● ACTION ITEM:
Taking the entries below from the top, restate each line exactly and end with the line containing "You are a computer-use agent. Screen".

━━━━━━━━━━

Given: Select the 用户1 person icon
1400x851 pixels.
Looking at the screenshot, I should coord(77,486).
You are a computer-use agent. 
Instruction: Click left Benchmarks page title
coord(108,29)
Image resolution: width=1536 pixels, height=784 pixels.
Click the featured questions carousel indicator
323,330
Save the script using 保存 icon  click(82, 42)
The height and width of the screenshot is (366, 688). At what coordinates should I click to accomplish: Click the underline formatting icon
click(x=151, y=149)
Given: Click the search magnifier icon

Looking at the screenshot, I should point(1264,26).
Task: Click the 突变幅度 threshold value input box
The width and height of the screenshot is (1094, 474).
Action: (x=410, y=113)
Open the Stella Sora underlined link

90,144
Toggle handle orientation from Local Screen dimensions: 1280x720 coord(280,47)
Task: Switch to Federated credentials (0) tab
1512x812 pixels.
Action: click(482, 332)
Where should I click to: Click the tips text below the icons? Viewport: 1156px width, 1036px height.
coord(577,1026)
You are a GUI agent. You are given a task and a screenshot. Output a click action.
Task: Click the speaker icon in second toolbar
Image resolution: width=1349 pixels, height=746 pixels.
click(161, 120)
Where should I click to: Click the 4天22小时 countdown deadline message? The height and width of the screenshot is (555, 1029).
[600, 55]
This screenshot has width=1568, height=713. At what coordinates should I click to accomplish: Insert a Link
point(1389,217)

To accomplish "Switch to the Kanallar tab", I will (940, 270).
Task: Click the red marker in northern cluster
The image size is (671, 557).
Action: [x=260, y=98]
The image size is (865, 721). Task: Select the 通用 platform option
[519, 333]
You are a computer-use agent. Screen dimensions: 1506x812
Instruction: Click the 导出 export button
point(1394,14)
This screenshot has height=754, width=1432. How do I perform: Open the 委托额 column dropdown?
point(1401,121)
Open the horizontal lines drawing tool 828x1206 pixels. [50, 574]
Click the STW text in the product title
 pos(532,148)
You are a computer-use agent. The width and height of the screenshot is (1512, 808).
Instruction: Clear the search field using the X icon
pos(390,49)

━━━━━━━━━━

● WRITTEN SOLUTION:
Given: Select the 用户1 person icon
1400x851 pixels.
Looking at the screenshot, I should coord(77,486).
You are a computer-use agent. 
Instruction: Click left Benchmarks page title
coord(108,29)
Image resolution: width=1536 pixels, height=784 pixels.
Click the featured questions carousel indicator
323,330
Save the script using 保存 icon  click(82, 42)
The height and width of the screenshot is (366, 688). At what coordinates should I click to accomplish: Click the underline formatting icon
click(x=151, y=149)
Given: Click the search magnifier icon

Looking at the screenshot, I should point(1264,26).
Task: Click the 突变幅度 threshold value input box
The width and height of the screenshot is (1094, 474).
Action: (x=410, y=113)
Open the Stella Sora underlined link

90,144
Toggle handle orientation from Local Screen dimensions: 1280x720 coord(280,47)
Task: Switch to Federated credentials (0) tab
1512x812 pixels.
Action: click(482, 332)
Where should I click to: Click the tips text below the icons? Viewport: 1156px width, 1036px height.
coord(577,1026)
You are a GUI agent. You are given a task and a screenshot. Output a click action.
Task: Click the speaker icon in second toolbar
Image resolution: width=1349 pixels, height=746 pixels.
click(161, 120)
Where should I click to: Click the 4天22小时 countdown deadline message? The height and width of the screenshot is (555, 1029).
[600, 55]
This screenshot has width=1568, height=713. At what coordinates should I click to accomplish: Insert a Link
point(1389,217)

To accomplish "Switch to the Kanallar tab", I will (940, 270).
Task: Click the red marker in northern cluster
The image size is (671, 557).
Action: [x=260, y=98]
The image size is (865, 721). Task: Select the 通用 platform option
[519, 333]
You are a computer-use agent. Screen dimensions: 1506x812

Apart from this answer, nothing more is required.